I wanted to begin that exploration with the community I lived in for the last four years. Inspired by the Archiving Student Activism at Princeton (ASAP) initiative, led by Jarrett Drake, I wondered about the stories Caltech tells of itself, and the stories that are left out in those retellings. I wondered how each determines who and what we remember as belonging to (and belonging in) the institute. And I wondered how adding to and complicating our collective memory of Caltech’s past – how telling new members of campus that they are not just inheriting legacies of science, but legacies of resilience, resistance, and community – could craft new imaginations for Caltech’s future.

This event thus followed a few months of oral history work collecting a small handful of narratives from campus organizers, activists, and advocates who studied at Caltech over the decades. Those narrators include Dr. Tom Jovin (BS ’60), who worked with the Caltech Y to expand public service projects and served as ASCIT president; Dr. Edray Goins (BS ’94), who, served as a founding member and president of the Caltech chapter of the National Society of Black Engineers (NSBE), worked tirelessly with the Office of Minority Student Affairs, and researched and wrote on the history of Black students at the institute; and Jennifer Caron Oldham (BS ’02), who founded the Peaceful Justice Coalition (PJC) at Caltech, led the Y as president, and started initiatives like Make-a-Difference Day (MAD Day). Their oral histories detailing their experiences and efforts at the institute are in the process of being transcribed and added to the Caltech Archives, and I’ll ask you all to keep an eye out for them over the next several months.

But as these histories were being shared with me and as I began working at an incredible community-based archive, myself, it became really clear that community histories are most meaningful when they become part of their communities – when we have the chance to reflect on the people who were in our shoes before us, understand the work that they did and that we’ve inherited, and conceive of new ways to build on their legacies. So, this panel was an effort to take those campus histories, spanning across different decades and crisscrossing between the staff, faculty, and student bodies, and embed them in our present moment and our present Caltech community.

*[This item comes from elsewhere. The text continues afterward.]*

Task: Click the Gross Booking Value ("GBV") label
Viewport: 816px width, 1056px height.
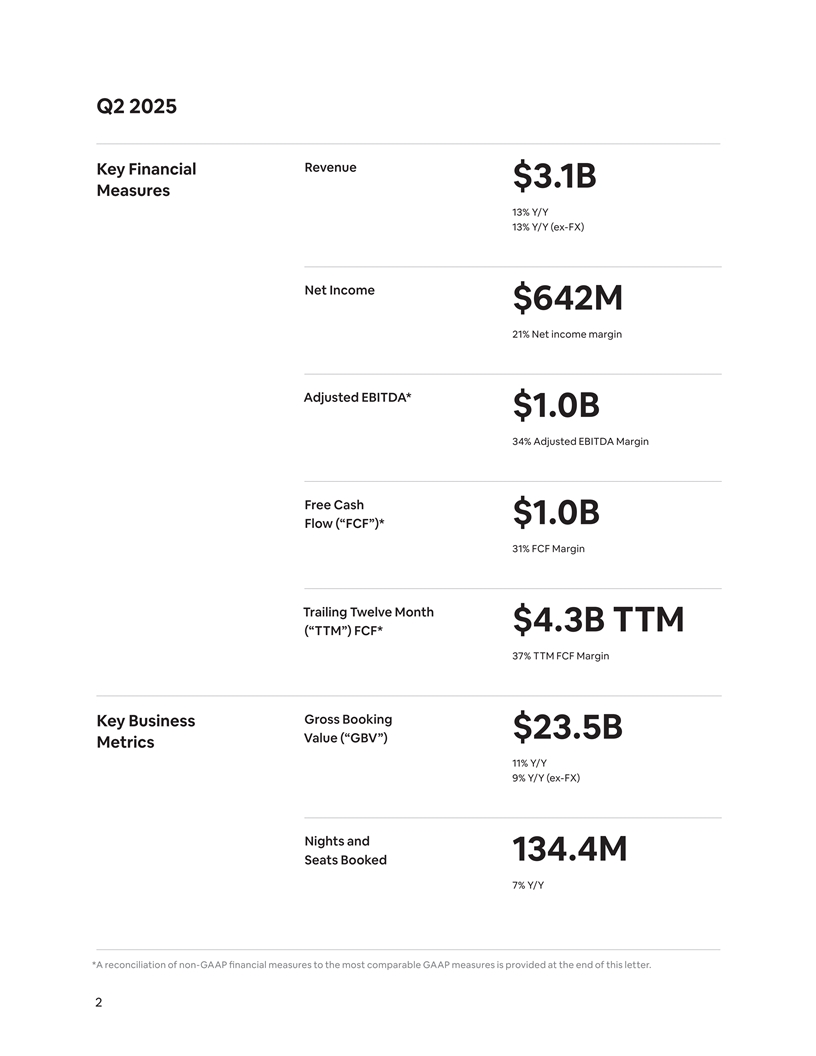Action: [347, 728]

I hope that as you watch the recording and hear from the three panelists, Rochelle Diamond, Dr. Edray Goins (BS ’94), and Dr. Melany Hunt, you’re able to see alternative pasts at the institute and imagine new visions for its future.

Archiving Communities of Resilience and Resistance in Caltech's Present & Past

Tuesday, April 27th | 4:00 to 5:30 PM PST

The legacy of Caltech is marked by stories of injustice. It is also marked by the communities forged in the face of that injustice, exclusion, and bigotry. In this event, a panel of current and former members of Caltech’s staff, faculty, and student body (Rochelle Diamond, Dr. Melany Hunt, and Dr. Edray Goins) offer reflections on their personal histories of organizing, agitating, and advocating on campus. In doing so, we consider the ways that remembering those histories — through practices of archiving and other forms of memory work — can inform, ground, and inspire present and future activism at Caltech.

The event also includes remarks from Dr. Peter Collopy, Caltech’s University Archivist, and is facilitated by Nivetha (Niv) Karthikeyan as part of her 2020 Milton and Rosalind Chang Prize project, “Intersections: Building Solidarity Through Community Archives.”